6 Steps for Patch Management

Date Entry
April 12, 2018

Any IT professional knows that keeping system patches up to date is critical, especially since patches address critical functions like security and stability.  With recent security issues such as Spectre and Meltdown, the importance of patches is becoming more important, but even patches pose risks at times.  It takes an informed IT team to manage which patches are appropriate and what techniques are needed to install them.

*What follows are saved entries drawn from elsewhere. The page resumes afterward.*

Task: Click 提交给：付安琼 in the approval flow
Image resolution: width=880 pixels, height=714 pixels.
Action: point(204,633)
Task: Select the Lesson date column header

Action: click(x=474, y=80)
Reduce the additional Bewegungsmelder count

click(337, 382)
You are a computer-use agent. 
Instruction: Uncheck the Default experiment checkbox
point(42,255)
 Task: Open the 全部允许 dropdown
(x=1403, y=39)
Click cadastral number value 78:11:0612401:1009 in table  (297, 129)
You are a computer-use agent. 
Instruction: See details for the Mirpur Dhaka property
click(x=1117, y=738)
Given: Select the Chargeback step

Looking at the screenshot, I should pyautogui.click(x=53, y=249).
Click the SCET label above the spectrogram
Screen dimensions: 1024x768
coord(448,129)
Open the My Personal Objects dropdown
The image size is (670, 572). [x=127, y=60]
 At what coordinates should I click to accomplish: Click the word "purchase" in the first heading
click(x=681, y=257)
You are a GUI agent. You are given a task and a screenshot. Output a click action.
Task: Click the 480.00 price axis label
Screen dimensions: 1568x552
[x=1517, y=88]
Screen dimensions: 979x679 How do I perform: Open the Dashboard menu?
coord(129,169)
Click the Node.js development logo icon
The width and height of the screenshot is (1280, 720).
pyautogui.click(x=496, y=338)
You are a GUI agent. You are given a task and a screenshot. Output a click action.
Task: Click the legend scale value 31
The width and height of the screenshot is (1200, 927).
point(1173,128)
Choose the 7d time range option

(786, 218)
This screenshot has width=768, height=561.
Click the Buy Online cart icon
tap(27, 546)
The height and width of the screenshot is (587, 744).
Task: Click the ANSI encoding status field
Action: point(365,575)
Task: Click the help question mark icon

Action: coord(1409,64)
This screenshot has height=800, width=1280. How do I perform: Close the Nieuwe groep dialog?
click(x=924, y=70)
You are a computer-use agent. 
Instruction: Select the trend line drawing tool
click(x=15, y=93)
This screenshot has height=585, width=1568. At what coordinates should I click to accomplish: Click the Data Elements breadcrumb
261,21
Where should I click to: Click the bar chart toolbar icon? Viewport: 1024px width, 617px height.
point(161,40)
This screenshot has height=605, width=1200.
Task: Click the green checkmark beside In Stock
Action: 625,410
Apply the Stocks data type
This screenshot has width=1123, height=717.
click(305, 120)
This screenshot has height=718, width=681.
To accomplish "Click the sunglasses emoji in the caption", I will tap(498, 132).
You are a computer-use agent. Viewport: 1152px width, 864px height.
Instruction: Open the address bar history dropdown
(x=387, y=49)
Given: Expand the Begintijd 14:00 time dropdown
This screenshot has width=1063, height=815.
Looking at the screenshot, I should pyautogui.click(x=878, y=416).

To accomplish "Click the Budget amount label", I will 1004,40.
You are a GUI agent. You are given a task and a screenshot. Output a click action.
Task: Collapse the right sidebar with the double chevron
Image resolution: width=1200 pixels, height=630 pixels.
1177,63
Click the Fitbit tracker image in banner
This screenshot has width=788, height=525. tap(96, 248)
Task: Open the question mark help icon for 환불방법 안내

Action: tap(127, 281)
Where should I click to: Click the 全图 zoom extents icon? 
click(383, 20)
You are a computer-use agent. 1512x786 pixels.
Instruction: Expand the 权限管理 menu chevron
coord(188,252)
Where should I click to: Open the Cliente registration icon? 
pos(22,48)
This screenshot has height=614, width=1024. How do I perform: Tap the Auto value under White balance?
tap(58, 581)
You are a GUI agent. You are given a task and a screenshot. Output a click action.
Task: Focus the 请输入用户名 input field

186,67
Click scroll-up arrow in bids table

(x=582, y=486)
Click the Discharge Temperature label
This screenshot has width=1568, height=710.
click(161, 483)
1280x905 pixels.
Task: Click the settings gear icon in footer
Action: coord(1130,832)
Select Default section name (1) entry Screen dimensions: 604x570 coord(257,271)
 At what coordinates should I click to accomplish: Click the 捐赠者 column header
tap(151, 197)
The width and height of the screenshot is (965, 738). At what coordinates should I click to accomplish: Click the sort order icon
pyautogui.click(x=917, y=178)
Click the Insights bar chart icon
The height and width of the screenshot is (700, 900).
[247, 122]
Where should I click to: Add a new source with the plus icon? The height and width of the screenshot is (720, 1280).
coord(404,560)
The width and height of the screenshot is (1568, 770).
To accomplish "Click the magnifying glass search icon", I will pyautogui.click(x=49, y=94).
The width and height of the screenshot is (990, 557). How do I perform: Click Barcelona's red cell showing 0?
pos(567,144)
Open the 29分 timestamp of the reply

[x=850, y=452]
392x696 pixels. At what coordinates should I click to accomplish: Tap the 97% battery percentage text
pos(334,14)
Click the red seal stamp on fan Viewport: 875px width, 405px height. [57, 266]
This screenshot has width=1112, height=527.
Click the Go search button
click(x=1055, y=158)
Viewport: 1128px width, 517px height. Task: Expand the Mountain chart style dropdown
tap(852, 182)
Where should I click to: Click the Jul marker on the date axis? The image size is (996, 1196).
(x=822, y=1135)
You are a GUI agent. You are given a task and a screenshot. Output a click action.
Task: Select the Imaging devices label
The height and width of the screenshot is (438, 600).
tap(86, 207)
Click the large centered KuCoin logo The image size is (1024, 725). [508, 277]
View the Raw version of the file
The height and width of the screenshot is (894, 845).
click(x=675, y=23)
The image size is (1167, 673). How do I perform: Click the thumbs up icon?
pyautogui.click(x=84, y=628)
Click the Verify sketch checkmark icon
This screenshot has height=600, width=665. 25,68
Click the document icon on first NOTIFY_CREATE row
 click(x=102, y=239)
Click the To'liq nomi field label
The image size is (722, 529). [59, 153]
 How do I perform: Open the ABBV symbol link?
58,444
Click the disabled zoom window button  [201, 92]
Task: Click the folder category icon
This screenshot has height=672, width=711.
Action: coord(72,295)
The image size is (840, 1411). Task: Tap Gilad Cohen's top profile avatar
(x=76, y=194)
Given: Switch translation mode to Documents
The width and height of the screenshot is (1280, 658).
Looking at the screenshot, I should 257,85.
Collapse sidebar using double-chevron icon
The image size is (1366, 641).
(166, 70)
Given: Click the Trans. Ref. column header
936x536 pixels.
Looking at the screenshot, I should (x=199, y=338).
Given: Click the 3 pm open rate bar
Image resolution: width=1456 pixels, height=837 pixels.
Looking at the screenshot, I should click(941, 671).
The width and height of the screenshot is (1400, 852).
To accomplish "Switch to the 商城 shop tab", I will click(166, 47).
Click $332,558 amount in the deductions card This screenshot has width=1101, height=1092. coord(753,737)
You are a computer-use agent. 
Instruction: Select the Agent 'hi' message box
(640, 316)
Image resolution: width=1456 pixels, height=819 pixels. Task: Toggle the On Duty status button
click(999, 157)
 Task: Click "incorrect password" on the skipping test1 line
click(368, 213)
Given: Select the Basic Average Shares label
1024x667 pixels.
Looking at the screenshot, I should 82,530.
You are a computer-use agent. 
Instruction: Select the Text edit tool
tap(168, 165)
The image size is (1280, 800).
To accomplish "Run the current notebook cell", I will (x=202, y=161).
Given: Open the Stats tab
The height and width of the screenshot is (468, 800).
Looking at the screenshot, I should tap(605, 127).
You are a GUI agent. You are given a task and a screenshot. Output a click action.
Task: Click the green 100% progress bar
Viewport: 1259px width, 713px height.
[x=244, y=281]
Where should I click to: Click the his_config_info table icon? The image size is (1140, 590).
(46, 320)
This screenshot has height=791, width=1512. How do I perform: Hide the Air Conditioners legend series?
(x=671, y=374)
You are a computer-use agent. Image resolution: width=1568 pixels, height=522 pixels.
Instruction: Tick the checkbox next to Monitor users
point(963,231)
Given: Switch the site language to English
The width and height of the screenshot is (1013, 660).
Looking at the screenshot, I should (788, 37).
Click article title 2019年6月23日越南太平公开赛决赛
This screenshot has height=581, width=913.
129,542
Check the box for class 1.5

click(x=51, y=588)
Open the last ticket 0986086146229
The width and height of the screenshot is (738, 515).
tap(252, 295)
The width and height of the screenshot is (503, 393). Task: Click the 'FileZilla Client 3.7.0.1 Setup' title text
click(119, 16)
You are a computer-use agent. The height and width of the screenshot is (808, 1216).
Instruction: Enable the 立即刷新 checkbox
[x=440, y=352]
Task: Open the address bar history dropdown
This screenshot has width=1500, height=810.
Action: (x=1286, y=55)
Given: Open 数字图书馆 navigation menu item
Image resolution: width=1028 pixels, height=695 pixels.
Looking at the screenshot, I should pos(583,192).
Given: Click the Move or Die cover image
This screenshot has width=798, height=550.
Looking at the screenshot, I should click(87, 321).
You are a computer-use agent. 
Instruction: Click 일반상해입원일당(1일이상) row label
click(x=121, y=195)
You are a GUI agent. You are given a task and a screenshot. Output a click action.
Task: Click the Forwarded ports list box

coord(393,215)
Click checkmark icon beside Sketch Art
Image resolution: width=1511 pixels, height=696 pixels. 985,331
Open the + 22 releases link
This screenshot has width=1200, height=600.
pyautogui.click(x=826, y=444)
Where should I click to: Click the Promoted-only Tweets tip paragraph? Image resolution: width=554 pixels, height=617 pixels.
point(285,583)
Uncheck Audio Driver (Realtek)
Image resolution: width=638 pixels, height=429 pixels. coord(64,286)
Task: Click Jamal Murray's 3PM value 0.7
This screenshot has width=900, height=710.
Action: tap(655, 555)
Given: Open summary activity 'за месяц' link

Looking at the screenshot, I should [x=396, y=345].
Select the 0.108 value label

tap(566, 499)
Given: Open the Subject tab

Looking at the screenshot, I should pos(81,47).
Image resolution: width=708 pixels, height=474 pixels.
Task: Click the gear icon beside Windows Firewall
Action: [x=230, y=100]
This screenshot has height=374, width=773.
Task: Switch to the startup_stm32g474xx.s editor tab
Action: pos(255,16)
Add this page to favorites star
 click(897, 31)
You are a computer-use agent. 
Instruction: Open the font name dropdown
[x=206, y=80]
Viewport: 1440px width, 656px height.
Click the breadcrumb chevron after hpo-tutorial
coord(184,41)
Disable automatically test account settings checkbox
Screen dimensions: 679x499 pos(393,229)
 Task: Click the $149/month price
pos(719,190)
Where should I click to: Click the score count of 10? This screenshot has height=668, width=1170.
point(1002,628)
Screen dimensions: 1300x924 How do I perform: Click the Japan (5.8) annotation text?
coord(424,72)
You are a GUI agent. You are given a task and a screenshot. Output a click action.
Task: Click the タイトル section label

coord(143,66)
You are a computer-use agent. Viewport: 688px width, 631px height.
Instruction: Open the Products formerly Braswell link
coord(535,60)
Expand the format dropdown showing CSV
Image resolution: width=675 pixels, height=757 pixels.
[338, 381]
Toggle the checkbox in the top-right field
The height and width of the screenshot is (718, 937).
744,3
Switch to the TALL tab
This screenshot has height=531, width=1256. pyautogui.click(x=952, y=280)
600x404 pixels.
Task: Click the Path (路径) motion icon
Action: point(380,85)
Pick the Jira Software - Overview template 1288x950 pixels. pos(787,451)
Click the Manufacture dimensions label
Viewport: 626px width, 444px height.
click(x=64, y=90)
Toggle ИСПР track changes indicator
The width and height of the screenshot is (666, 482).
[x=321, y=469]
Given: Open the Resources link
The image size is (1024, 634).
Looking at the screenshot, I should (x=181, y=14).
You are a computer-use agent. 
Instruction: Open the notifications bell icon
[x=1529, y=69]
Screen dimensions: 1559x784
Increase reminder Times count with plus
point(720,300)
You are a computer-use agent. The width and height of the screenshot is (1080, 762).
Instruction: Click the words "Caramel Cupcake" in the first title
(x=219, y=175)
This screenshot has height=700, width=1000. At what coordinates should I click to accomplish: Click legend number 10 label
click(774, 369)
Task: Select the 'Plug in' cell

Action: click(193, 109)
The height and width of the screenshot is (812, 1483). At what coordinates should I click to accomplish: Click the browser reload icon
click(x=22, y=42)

Patch management isn't as easy as installing whatever recommendations your system offers - there's much more to it than that.  IT teams must take into account the specific (and often custom) architecure of their environments, integration points, and how hardware and software could be affected.  At worst, ports could be closed, infrastructure could be disabled, and the system could fail.  To combat this, six steps in a proper patch management plan should be taken.  They are:

  1. Make a priority of patch management: By prioritizing patch management over other IT tasks, team members have the necessary time to install and test patches.
  2. Keep an up to date inventory: IT needs an accurate accounting of every asset in the inventory to know which patches are needed and when.  It's suggested that enterprises work towards hardware and software standardization to make this task easier.
  3. Test, test, test: Evaluate systems for potential patch conflicts, and then methodically install said patches with plenty of testing afterwards.  If possible, build a test environment isolated from your production environment.
  4. Accept that it will be difficult: The process of patching, especially on a large system, will not be easy.  However, accepting that the process is a necessary evil for the safety and stability of the system will make it all the more palatable to complete.
  5. Put someone in charge: Any IT tech can install patches, but it's important to maintain accountability for patches being managed.  By assigning an IT tech to oversee patches there's a better chance that patches are installed, tested, and updated.
  6. Keep a record: Having detailed records of the who/what/when/where/why of patch maintenance makes future maintenance easier, especially if there's turnover in your IT department.

These suggestions can be more easily accomplished via patch management software (either commercial or bespoke), or, for smaller enterprises, strict adherence to a comprehensive patch policy.  Making a good habit of patch disclipline not only helps to proactively safeguard systems, it familiarizes IT departments with the process when crisis hits and patches are needed immediately.  By doing this, systems can be kept online and in production.

This article was based on an April 11, 2018 IT News article by Mary K. Pratt.